* **Task to complete**
Transcribe nothing but the lines from the one with "Task: Switch to the SDKConstant.java tab" to the end of the entries, both included, keeping each exact and leaving every picture out.

* **Supplied material**

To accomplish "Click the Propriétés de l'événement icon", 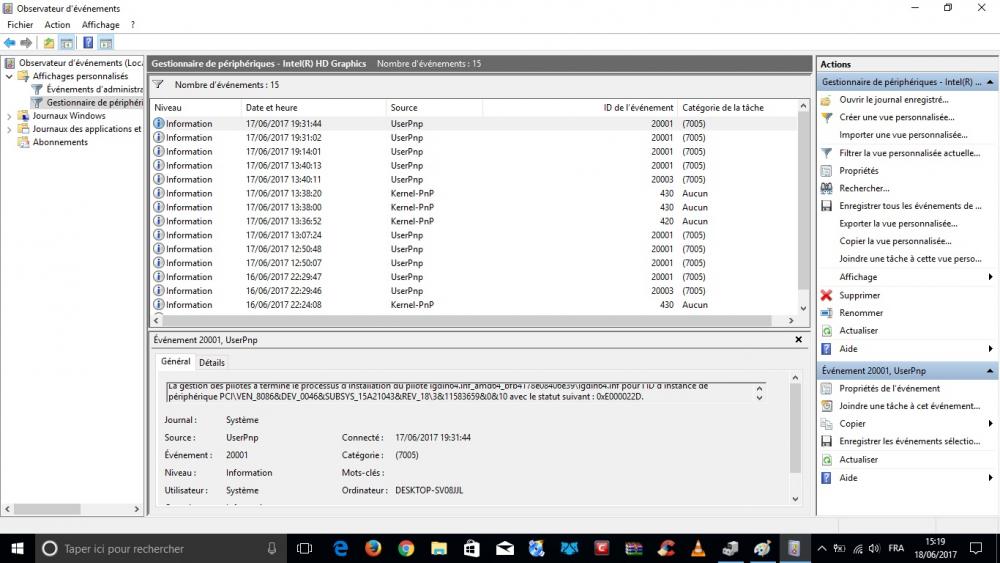I will click(826, 389).
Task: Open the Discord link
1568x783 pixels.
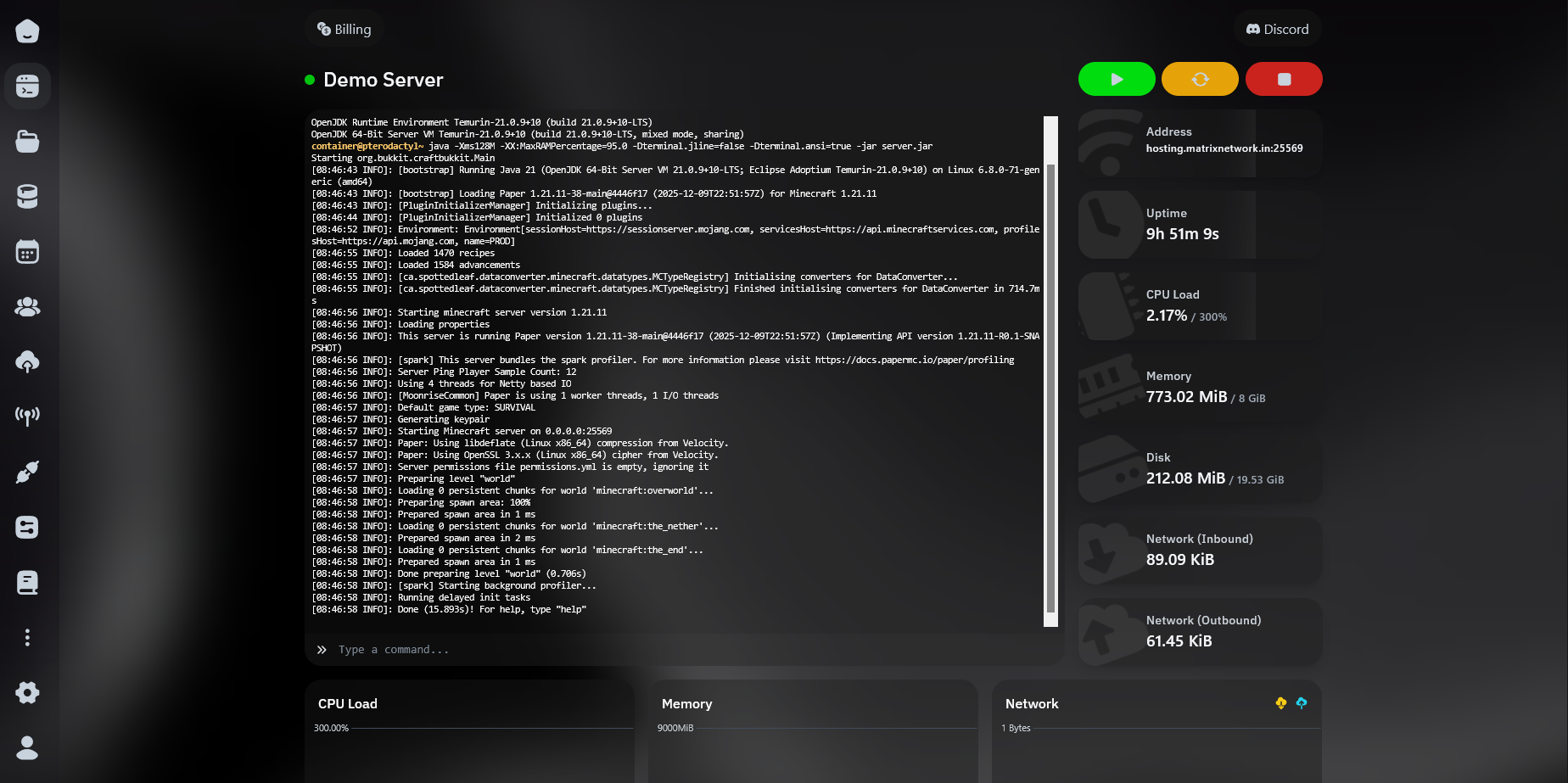Action: [x=1277, y=29]
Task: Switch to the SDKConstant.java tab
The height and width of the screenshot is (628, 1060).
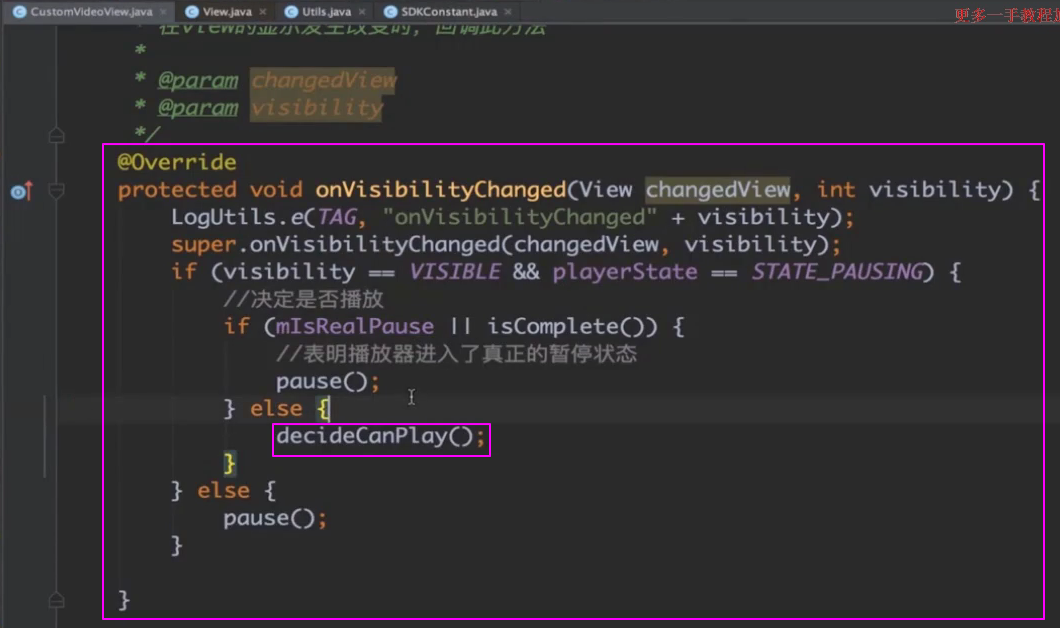Action: coord(448,11)
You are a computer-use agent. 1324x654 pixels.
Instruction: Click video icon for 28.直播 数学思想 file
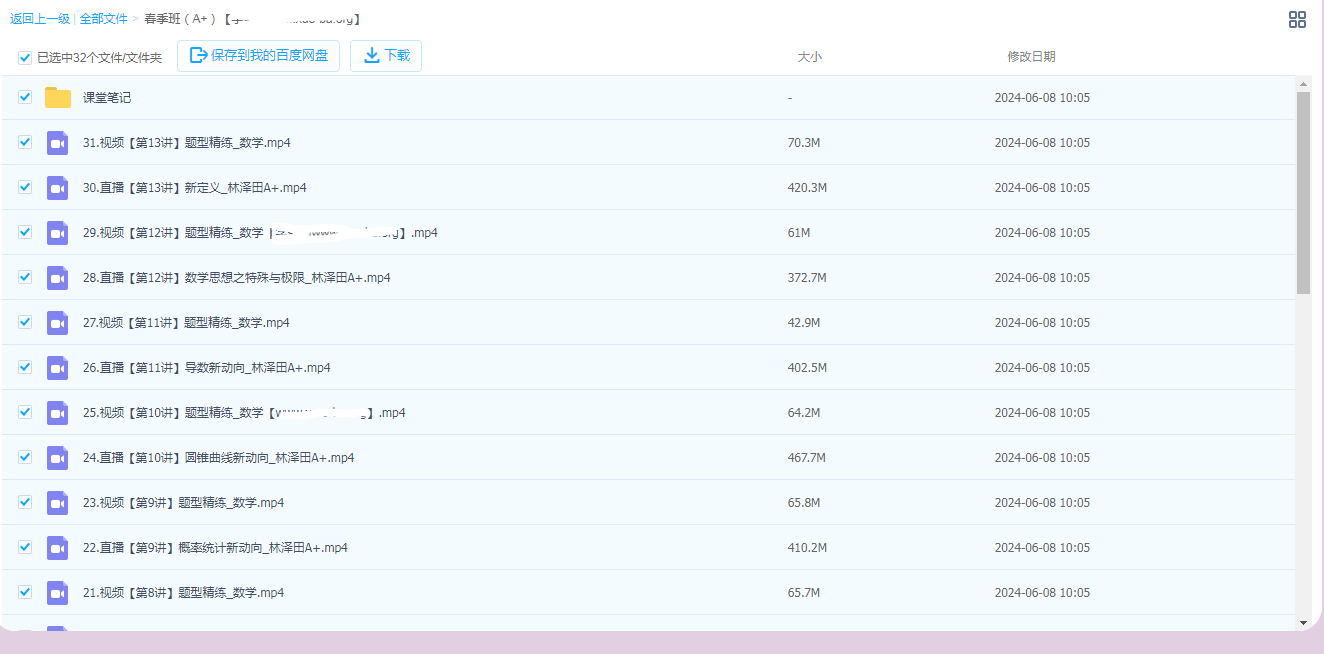click(57, 278)
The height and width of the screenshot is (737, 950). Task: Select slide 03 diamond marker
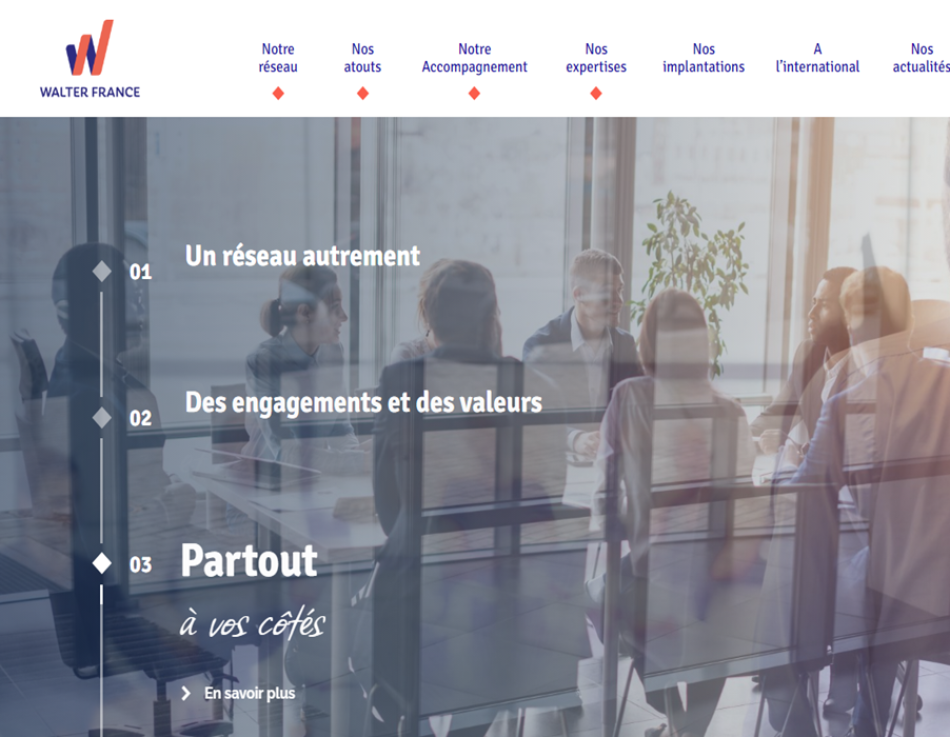[102, 563]
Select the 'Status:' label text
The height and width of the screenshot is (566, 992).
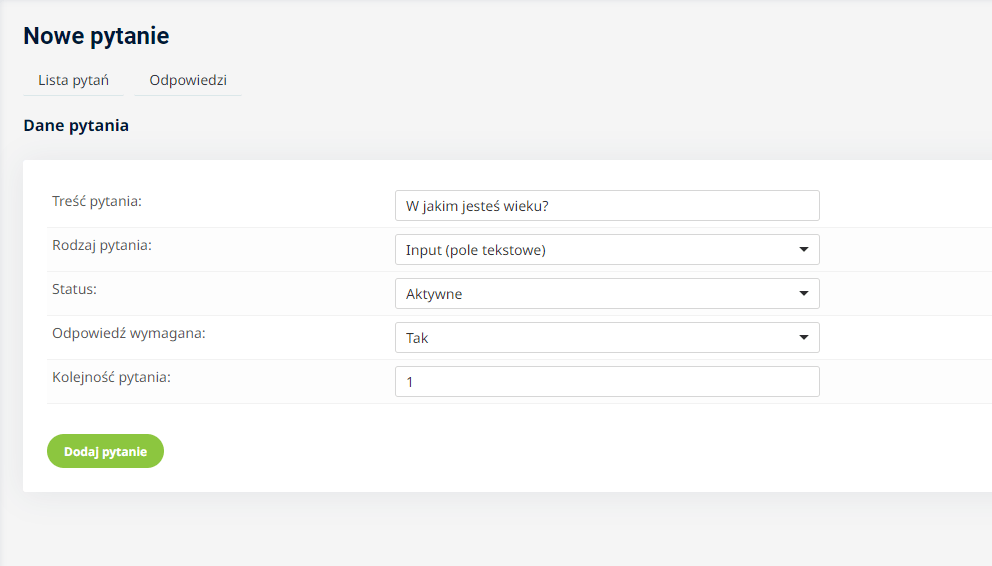pos(74,289)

* **Answer space**
Task: Switch to the SDKConstant.java tab
The height and width of the screenshot is (628, 1060).
Action: coord(448,11)
You are a computer-use agent. 1324x654 pixels.
Instruction: Click video icon for 28.直播 数学思想 file
click(57, 278)
The height and width of the screenshot is (737, 950). Task: Select slide 03 diamond marker
[102, 563]
Select the 'Status:' label text
The height and width of the screenshot is (566, 992).
pos(74,289)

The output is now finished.